→ **Exercise objective**
Please copy out the records that follow, word for word.

Saved data entries
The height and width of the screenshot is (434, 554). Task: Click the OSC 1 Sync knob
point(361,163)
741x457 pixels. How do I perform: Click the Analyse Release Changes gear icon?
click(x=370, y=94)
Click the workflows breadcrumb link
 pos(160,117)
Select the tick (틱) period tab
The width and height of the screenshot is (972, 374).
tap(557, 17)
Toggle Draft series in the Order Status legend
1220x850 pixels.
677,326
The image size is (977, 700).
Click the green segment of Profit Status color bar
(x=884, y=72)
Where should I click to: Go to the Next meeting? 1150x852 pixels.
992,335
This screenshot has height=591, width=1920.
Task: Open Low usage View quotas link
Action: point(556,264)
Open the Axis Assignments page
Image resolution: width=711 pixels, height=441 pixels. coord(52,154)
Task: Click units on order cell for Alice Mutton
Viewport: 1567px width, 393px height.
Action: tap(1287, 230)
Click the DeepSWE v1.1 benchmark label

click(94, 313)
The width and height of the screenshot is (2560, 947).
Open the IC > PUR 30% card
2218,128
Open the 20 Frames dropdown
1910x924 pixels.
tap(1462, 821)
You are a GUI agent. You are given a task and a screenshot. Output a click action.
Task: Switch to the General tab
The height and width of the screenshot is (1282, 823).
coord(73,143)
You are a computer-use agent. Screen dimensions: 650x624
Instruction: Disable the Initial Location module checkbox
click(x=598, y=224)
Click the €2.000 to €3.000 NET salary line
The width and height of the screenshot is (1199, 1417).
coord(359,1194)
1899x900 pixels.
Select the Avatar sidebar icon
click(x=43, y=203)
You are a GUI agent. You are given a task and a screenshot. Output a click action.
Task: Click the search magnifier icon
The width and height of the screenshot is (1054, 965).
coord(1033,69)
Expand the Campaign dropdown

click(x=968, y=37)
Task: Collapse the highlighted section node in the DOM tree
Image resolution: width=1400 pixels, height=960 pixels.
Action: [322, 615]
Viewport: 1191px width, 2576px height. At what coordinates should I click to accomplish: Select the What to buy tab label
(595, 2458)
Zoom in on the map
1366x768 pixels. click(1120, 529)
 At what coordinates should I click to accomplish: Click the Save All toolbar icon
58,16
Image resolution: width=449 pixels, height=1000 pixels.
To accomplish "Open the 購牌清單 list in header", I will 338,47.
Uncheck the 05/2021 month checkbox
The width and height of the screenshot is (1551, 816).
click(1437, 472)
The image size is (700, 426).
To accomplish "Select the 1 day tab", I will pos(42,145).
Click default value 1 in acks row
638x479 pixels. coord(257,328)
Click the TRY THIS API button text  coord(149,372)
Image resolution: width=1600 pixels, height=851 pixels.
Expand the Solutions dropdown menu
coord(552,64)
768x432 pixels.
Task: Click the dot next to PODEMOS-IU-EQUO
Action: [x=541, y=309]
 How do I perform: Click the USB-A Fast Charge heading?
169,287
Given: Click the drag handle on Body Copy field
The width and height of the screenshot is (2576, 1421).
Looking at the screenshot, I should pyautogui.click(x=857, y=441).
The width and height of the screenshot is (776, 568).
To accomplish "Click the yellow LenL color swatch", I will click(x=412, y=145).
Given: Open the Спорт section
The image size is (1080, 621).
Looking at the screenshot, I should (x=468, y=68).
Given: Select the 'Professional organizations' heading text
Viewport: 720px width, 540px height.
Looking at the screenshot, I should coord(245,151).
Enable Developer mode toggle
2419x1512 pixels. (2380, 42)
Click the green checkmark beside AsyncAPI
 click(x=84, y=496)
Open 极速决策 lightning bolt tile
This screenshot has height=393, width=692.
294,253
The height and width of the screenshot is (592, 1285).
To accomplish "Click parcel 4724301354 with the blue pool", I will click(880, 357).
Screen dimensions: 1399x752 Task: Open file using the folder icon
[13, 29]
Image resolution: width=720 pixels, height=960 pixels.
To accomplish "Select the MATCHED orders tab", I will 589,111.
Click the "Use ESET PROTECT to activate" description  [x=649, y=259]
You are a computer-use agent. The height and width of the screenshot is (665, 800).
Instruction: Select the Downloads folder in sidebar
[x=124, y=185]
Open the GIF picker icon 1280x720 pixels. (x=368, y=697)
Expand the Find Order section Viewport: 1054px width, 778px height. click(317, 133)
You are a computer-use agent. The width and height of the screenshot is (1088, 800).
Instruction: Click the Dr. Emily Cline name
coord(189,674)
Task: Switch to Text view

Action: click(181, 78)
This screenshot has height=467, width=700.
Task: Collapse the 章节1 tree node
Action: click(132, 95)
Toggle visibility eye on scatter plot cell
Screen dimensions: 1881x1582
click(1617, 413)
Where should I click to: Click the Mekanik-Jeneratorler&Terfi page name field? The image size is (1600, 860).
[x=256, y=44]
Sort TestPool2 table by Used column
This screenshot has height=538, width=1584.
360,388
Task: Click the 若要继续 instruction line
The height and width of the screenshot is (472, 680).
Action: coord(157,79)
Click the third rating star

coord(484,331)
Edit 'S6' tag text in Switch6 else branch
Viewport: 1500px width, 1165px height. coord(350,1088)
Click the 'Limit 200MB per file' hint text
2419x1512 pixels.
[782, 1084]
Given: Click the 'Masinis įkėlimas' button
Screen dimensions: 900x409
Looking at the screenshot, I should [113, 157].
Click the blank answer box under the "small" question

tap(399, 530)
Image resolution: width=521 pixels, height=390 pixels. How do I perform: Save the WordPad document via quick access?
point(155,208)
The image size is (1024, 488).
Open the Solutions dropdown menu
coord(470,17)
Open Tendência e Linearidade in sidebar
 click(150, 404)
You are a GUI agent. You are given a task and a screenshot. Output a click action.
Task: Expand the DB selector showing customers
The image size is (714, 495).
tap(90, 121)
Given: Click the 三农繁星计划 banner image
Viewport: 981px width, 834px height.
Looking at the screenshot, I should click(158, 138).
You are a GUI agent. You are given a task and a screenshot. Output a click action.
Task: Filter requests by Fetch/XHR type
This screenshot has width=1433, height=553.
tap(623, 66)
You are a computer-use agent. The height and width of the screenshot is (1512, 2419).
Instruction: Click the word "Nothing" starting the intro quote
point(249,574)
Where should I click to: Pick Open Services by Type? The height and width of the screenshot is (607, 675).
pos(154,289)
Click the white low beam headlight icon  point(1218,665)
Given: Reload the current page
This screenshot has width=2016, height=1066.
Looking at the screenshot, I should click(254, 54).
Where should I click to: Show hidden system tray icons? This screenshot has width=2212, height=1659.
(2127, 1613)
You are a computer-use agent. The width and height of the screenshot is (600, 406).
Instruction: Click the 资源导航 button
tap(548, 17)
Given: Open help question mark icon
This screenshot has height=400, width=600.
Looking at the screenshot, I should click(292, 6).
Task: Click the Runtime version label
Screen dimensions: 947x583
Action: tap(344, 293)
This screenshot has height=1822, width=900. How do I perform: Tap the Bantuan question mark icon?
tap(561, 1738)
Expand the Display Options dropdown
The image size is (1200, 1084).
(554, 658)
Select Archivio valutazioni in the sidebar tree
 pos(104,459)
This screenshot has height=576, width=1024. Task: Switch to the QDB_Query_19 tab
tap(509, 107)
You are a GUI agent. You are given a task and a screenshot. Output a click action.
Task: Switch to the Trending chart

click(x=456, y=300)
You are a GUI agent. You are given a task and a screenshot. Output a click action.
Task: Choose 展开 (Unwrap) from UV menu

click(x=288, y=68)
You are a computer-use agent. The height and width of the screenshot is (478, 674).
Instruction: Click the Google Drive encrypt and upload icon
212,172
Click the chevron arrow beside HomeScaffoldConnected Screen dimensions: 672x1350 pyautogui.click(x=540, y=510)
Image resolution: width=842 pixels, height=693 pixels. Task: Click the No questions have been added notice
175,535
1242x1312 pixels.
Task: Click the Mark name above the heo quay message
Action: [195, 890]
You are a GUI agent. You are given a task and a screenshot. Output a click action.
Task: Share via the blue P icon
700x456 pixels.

→ **Task answer**
The height and width of the screenshot is (434, 554). Task: Click the OSC 1 Sync knob
point(361,163)
741x457 pixels. How do I perform: Click the Analyse Release Changes gear icon?
click(x=370, y=94)
Click the workflows breadcrumb link
 pos(160,117)
Select the tick (틱) period tab
The width and height of the screenshot is (972, 374).
tap(557, 17)
Toggle Draft series in the Order Status legend
1220x850 pixels.
677,326
The image size is (977, 700).
Click the green segment of Profit Status color bar
(x=884, y=72)
Where should I click to: Go to the Next meeting? 1150x852 pixels.
992,335
This screenshot has height=591, width=1920.
Task: Open Low usage View quotas link
Action: point(556,264)
Open the Axis Assignments page
Image resolution: width=711 pixels, height=441 pixels. coord(52,154)
Task: Click units on order cell for Alice Mutton
Viewport: 1567px width, 393px height.
Action: tap(1287, 230)
Click the DeepSWE v1.1 benchmark label

click(94, 313)
The width and height of the screenshot is (2560, 947).
Open the IC > PUR 30% card
2218,128
Open the 20 Frames dropdown
1910x924 pixels.
tap(1462, 821)
You are a GUI agent. You are given a task and a screenshot. Output a click action.
Task: Switch to the General tab
The height and width of the screenshot is (1282, 823).
coord(73,143)
You are a computer-use agent. Screen dimensions: 650x624
Instruction: Disable the Initial Location module checkbox
click(x=598, y=224)
Click the €2.000 to €3.000 NET salary line
The width and height of the screenshot is (1199, 1417).
coord(359,1194)
1899x900 pixels.
Select the Avatar sidebar icon
click(x=43, y=203)
You are a GUI agent. You are given a task and a screenshot. Output a click action.
Task: Click the search magnifier icon
The width and height of the screenshot is (1054, 965).
coord(1033,69)
Expand the Campaign dropdown

click(x=968, y=37)
Task: Collapse the highlighted section node in the DOM tree
Image resolution: width=1400 pixels, height=960 pixels.
Action: [322, 615]
Viewport: 1191px width, 2576px height. At what coordinates should I click to accomplish: Select the What to buy tab label
(595, 2458)
Zoom in on the map
1366x768 pixels. click(1120, 529)
 At what coordinates should I click to accomplish: Click the Save All toolbar icon
58,16
Image resolution: width=449 pixels, height=1000 pixels.
To accomplish "Open the 購牌清單 list in header", I will 338,47.
Uncheck the 05/2021 month checkbox
The width and height of the screenshot is (1551, 816).
click(1437, 472)
The image size is (700, 426).
To accomplish "Select the 1 day tab", I will pos(42,145).
Click default value 1 in acks row
638x479 pixels. coord(257,328)
Click the TRY THIS API button text  coord(149,372)
Image resolution: width=1600 pixels, height=851 pixels.
Expand the Solutions dropdown menu
coord(552,64)
768x432 pixels.
Task: Click the dot next to PODEMOS-IU-EQUO
Action: [x=541, y=309]
 How do I perform: Click the USB-A Fast Charge heading?
169,287
Given: Click the drag handle on Body Copy field
The width and height of the screenshot is (2576, 1421).
Looking at the screenshot, I should pyautogui.click(x=857, y=441).
The width and height of the screenshot is (776, 568).
To accomplish "Click the yellow LenL color swatch", I will click(x=412, y=145).
Given: Open the Спорт section
The image size is (1080, 621).
Looking at the screenshot, I should (x=468, y=68).
Given: Select the 'Professional organizations' heading text
Viewport: 720px width, 540px height.
Looking at the screenshot, I should coord(245,151).
Enable Developer mode toggle
2419x1512 pixels. (2380, 42)
Click the green checkmark beside AsyncAPI
 click(x=84, y=496)
Open 极速决策 lightning bolt tile
This screenshot has height=393, width=692.
294,253
The height and width of the screenshot is (592, 1285).
To accomplish "Click parcel 4724301354 with the blue pool", I will click(880, 357).
Screen dimensions: 1399x752 Task: Open file using the folder icon
[13, 29]
Image resolution: width=720 pixels, height=960 pixels.
To accomplish "Select the MATCHED orders tab", I will 589,111.
Click the "Use ESET PROTECT to activate" description  [x=649, y=259]
You are a computer-use agent. The height and width of the screenshot is (665, 800).
Instruction: Select the Downloads folder in sidebar
[x=124, y=185]
Open the GIF picker icon 1280x720 pixels. (x=368, y=697)
Expand the Find Order section Viewport: 1054px width, 778px height. click(317, 133)
You are a computer-use agent. The width and height of the screenshot is (1088, 800).
Instruction: Click the Dr. Emily Cline name
coord(189,674)
Task: Switch to Text view

Action: click(181, 78)
This screenshot has height=467, width=700.
Task: Collapse the 章节1 tree node
Action: click(132, 95)
Toggle visibility eye on scatter plot cell
Screen dimensions: 1881x1582
click(1617, 413)
Where should I click to: Click the Mekanik-Jeneratorler&Terfi page name field? The image size is (1600, 860).
[x=256, y=44]
Sort TestPool2 table by Used column
This screenshot has height=538, width=1584.
360,388
Task: Click the 若要继续 instruction line
The height and width of the screenshot is (472, 680).
Action: coord(157,79)
Click the third rating star

coord(484,331)
Edit 'S6' tag text in Switch6 else branch
Viewport: 1500px width, 1165px height. coord(350,1088)
Click the 'Limit 200MB per file' hint text
2419x1512 pixels.
[782, 1084]
Given: Click the 'Masinis įkėlimas' button
Screen dimensions: 900x409
Looking at the screenshot, I should [113, 157].
Click the blank answer box under the "small" question

tap(399, 530)
Image resolution: width=521 pixels, height=390 pixels. How do I perform: Save the WordPad document via quick access?
point(155,208)
The image size is (1024, 488).
Open the Solutions dropdown menu
coord(470,17)
Open Tendência e Linearidade in sidebar
 click(150, 404)
You are a GUI agent. You are given a task and a screenshot. Output a click action.
Task: Expand the DB selector showing customers
The image size is (714, 495).
tap(90, 121)
Given: Click the 三农繁星计划 banner image
Viewport: 981px width, 834px height.
Looking at the screenshot, I should click(158, 138).
You are a GUI agent. You are given a task and a screenshot. Output a click action.
Task: Filter requests by Fetch/XHR type
This screenshot has width=1433, height=553.
tap(623, 66)
You are a computer-use agent. The height and width of the screenshot is (1512, 2419).
Instruction: Click the word "Nothing" starting the intro quote
point(249,574)
Where should I click to: Pick Open Services by Type? The height and width of the screenshot is (607, 675).
pos(154,289)
Click the white low beam headlight icon  point(1218,665)
Given: Reload the current page
This screenshot has width=2016, height=1066.
Looking at the screenshot, I should click(254, 54).
Where should I click to: Show hidden system tray icons? This screenshot has width=2212, height=1659.
(2127, 1613)
You are a computer-use agent. The width and height of the screenshot is (600, 406).
Instruction: Click the 资源导航 button
tap(548, 17)
Given: Open help question mark icon
This screenshot has height=400, width=600.
Looking at the screenshot, I should click(292, 6).
Task: Click the Runtime version label
Screen dimensions: 947x583
Action: tap(344, 293)
This screenshot has height=1822, width=900. How do I perform: Tap the Bantuan question mark icon?
tap(561, 1738)
Expand the Display Options dropdown
The image size is (1200, 1084).
(554, 658)
Select Archivio valutazioni in the sidebar tree
 pos(104,459)
This screenshot has height=576, width=1024. Task: Switch to the QDB_Query_19 tab
tap(509, 107)
You are a GUI agent. You are given a task and a screenshot. Output a click action.
Task: Switch to the Trending chart

click(x=456, y=300)
You are a GUI agent. You are given a task and a screenshot. Output a click action.
Task: Choose 展开 (Unwrap) from UV menu

click(x=288, y=68)
You are a computer-use agent. The height and width of the screenshot is (478, 674).
Instruction: Click the Google Drive encrypt and upload icon
212,172
Click the chevron arrow beside HomeScaffoldConnected Screen dimensions: 672x1350 pyautogui.click(x=540, y=510)
Image resolution: width=842 pixels, height=693 pixels. Task: Click the No questions have been added notice
175,535
1242x1312 pixels.
Task: Click the Mark name above the heo quay message
Action: [195, 890]
You are a GUI agent. You are given a task and a screenshot. Output a click action.
Task: Share via the blue P icon
700x456 pixels.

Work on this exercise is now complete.